I really wanted a chevelle before I bought the GTO. But my late wife(GRHS) talked me into checking out the GTOs. And I'm sure glad she did!! I think I have a way rarer car then an LS6 chevy. Both cars you mention are awesome muscle cars, and I don't get the reason for this thread. First you say which one is more desireable, making me think you want to buy? Then say you have both.....are you looking to sell one? I don't understand.....:confused


----------



## skyman51 (Jun 12, 2010)

I am not selling either. I am trying to figure out how to buy a 70 Ram Air IV to add to what I have,and want to know how it compares in value to the LS6? The performance discussion was just having some fun as they are two completely different cars.


----------



## Rukee (Feb 8, 2007)

skyman51 said:


> I am not selling either.* I am trying to figure out how to buy a 70 Ram Air IV to add to what I have,*and want to know how it compares in value to the LS6? The performance discussion was just having some fun as they are two completely different cars.

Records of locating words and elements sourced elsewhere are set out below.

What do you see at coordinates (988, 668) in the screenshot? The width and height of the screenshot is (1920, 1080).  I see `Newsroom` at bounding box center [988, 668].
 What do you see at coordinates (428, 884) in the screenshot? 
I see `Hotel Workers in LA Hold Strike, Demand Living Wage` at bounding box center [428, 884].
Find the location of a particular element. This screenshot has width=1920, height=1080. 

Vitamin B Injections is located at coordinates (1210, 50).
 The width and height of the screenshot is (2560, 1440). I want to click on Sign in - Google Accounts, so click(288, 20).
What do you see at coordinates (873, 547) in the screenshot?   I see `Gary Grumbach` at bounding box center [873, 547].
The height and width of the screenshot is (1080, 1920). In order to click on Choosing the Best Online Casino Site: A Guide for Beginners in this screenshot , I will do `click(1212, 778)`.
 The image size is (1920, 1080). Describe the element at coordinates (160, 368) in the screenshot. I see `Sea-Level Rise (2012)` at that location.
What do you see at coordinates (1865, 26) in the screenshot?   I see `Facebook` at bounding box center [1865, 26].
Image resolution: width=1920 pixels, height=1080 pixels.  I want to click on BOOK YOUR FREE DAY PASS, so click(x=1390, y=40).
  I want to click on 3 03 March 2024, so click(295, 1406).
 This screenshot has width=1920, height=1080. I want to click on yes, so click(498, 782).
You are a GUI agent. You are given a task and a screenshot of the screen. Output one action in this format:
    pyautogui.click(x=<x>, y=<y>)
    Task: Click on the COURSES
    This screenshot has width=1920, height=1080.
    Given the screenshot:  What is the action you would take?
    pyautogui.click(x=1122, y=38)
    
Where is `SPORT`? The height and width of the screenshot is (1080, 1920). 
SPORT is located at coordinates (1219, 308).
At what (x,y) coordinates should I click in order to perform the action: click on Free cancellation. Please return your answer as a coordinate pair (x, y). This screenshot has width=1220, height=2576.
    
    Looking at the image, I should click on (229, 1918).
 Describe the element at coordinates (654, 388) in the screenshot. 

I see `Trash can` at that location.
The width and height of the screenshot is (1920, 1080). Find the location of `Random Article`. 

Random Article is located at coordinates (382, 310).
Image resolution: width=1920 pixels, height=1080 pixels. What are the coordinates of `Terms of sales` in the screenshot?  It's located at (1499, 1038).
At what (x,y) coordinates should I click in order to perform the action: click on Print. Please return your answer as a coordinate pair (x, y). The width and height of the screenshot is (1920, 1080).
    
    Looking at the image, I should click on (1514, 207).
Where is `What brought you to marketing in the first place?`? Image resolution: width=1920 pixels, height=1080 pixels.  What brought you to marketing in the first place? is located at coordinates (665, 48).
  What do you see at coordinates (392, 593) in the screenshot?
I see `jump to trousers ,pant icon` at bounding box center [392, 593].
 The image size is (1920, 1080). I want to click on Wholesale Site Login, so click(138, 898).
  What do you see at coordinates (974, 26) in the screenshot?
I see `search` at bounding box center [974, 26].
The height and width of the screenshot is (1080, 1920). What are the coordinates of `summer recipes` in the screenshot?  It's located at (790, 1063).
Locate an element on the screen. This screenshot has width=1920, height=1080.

That's easy, just open your wallet. 
How it compares in value to something else makes no difference at all, if you really want it.


----------



## 66tempestGT (Nov 28, 2009)

Rukee said:


> That's easy, just open your wallet.
> How it compares in value to something else makes no difference at all, if you really want it.


:agree its only worth what someone (you) is willing to pay. get off the hip!


----------



## 66tempestGT (Nov 28, 2009)

while you're at it you can get me one too!


----------



## jetstang (Nov 5, 2008)

skyman51 said:


> I love my 70 Judge BUT...There is not any year GTO that ever was faster then a big block solid lifter, square port head Chevy. That's a fact. Chevy's reved to 6500 rpm's,Pontiacs did not come close with hydraulic lifters and cams. Check it out out.:lol:


OH, I'm with you on that one.. Rectangular ports and a solid cam is what pro bracket cars are running today, nasty engines. Can a 335 HP 389 keep up with a 454 450HP, no. Ok, your talking RA IV, I don't know the numbers..
All it takes is one trip to the drag strip and it's game over. When a race is won by .1 of a second and the other lane has you covered by a 1.0, you haven't got game. A 2.76 geared car is going to get killed in the quarter by lesser cars with better set ups, but will haul ass on the top end. The drag pack cars with 3.90s or 4.11s, a 4 speed or 3000 stall is going to leave a high way cruiser in the dust. It's all about the combination, not 1 item like a big motor at the strip.

Buy the RAIV just because you can, and we'll think it's real cool!!! Then, we can say, "a guy on the forum just bought a REAL RA IV car", and we'll think you are cool, but keep the Chevelle too.


----------